A Dictionary of Greek and Roman biography and mythology

Smith, William

A Dictionary of Greek and Roman biography and mythology. William Smith, LLD, ed. 1890

(Ἀλέξανδρος), emperor of CONSTANTINOPLE, was the third son of the emperor Basilius and Eudocia. He was born about A. D. 870, and, after his father's death, he and his brother Leo, the philosopher, bore the title of imperator in common. Leo died on the 11th of May, 911, and Alexander received the imperial crown, together with the guardianship of his brother's son, Constantinus Porphyrogenitus, whom he would have mutilated so as to render him unfit to govern, had he not been prevented.

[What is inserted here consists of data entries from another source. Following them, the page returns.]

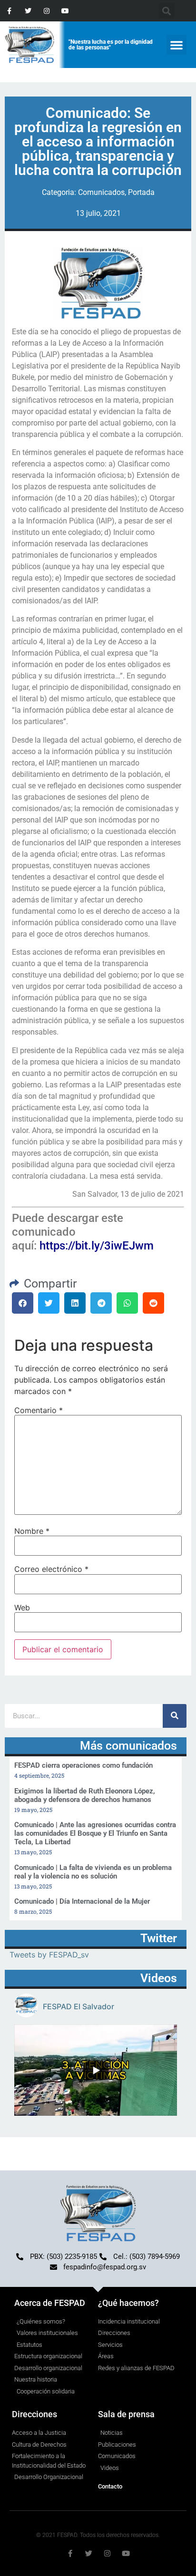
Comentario (38, 1410)
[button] (176, 45)
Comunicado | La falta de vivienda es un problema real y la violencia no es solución (93, 1871)
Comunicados (101, 192)
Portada (141, 192)
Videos (158, 1978)
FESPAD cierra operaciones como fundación (83, 1765)
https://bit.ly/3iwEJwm (96, 1245)
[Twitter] (28, 10)
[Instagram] (46, 10)
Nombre (31, 1531)
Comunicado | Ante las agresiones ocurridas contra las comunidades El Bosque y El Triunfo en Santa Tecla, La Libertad (95, 1833)
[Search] (174, 1716)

The reign of Alexander, which lasted only for one year and some days, was one uninterrupted series of acts of cruelty, debauchery, and licentiousness; for the restraints which he had been obliged to put on himself during the lifetime of his brother, were thrown off immediately after his accession, and the worthiest persons were removed from the court while the ministers to his lusts and passions were raised to the highest honours. He involved his empire in a war with Simeon, king of the Bulgarians, but he did not live to see its outbreak. He died on the 7th of June, 912, in consequence of a debauch, after which he took violent exercise on horseback. (Constant. in Basil. 26; Scylitz. pp. 569, 608; Zonaras, 16.15, §c.)